Everyone recognises the importance of good requirements writing. Good requirements must be written in such a way as to be clear and unambiguous to all readers. Explicit requirements require fewer review cycles to achieve approval.

Requirements that are vague are open to interpretation by stakeholders. It’s easy for such phrases to creep in when defining requirements but they are risky and will inevitably lead to confusion, wasted effort and rework. For Example:

“Flexible”. The business’s definition of flexible and the developer’s definition of flexible might not be compatible so be SPECIFIC about the actual variables. Requirements must say exactly what is needed by the business. Specific requirements must be clear, simple, consistent and at an appropriate level of detail.

“Some”, “Several” or “Many”. State a specific value, or provide the minimum and maximum limits, this will help to clarify exactly what you want in terms that everyone can understand.
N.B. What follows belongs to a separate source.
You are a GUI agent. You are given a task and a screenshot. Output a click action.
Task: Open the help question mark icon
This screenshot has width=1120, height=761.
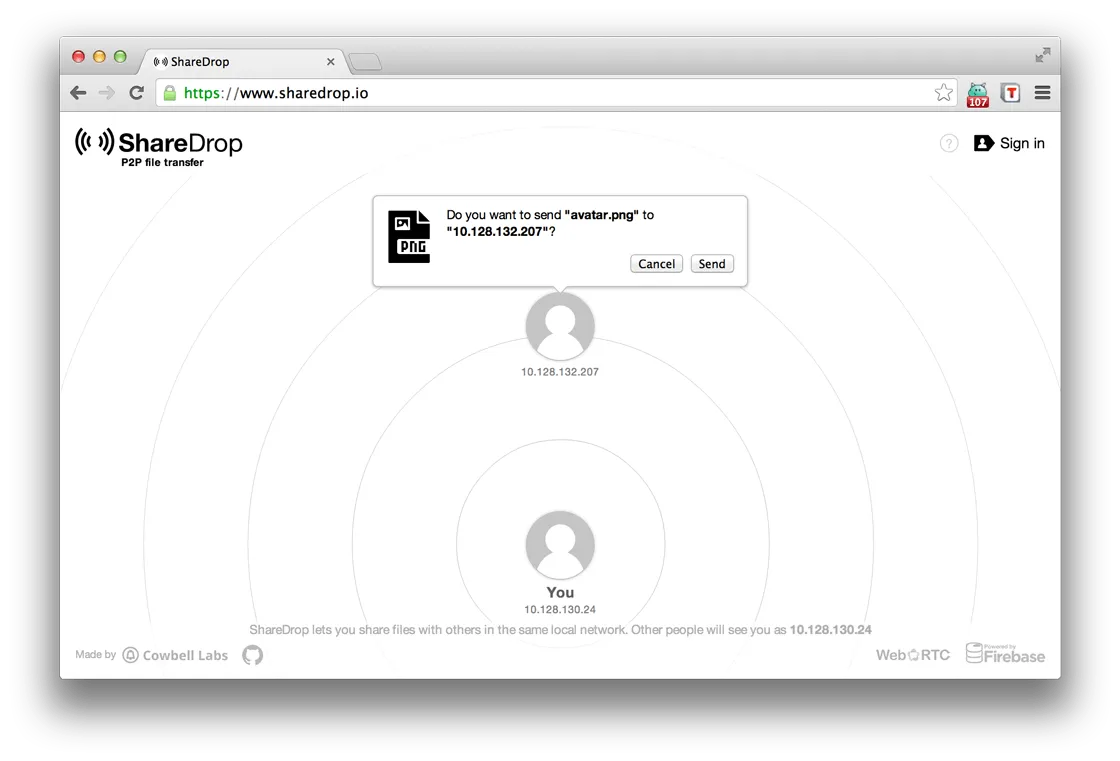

Requirements must be MEASURABLE, it must be possible once the system has been developed, to verify that the requirement has been met.

“Better”, “Faster”. In the context of your requirements, quantify how much better or faster constitutes a satisfactory improvement, this will help you ensure the requirement can be ACHIEVABLE within the constraints of the project and existing systems. If you can, sound out your requirements with a developer to ensure feasibility.

“Etc.”, “Such as” or “So on”. Be explicit about what happens next. Don’t let people guess the next steps as this could lead to various incorrect outcomes for your requirements. Requirements must always stay RELEVANT, you must be able to connect a requirement back to the overall business objective.

“Acceptable”,” Adequate”. Define the acceptance criteria, ensure that there is a statement or statements that can be used to determine a pass or fail result for each requirement. In other words it must be possible to design a TEST or come up with a means to determine if a solution has met the requirement.

Such ambiguous phrases should signal that requirements are incomplete and need further clarification with the stakeholders.

At Be Positive we use the SMART (Specific, Measurable, Achievable, Relevant and Testable) acronym to help avoid some of these troublesome phrases.

If you stick to writing SMART requirements you should find that you avoid ambiguous phrases naturally. But just to be safe, an effective check for ambiguous phrases is to consider your requirements from the perspective of a Tester. If you can’t envision a test that would determine whether or not a requirement has been met, you need to be more specific.

Ambiguous phrases must be corrected at the earliest point in the solution delivery lifecycle (defect avoidance costs much less to resolve than defects identified in subsequent phases of the solution delivery lifecycle).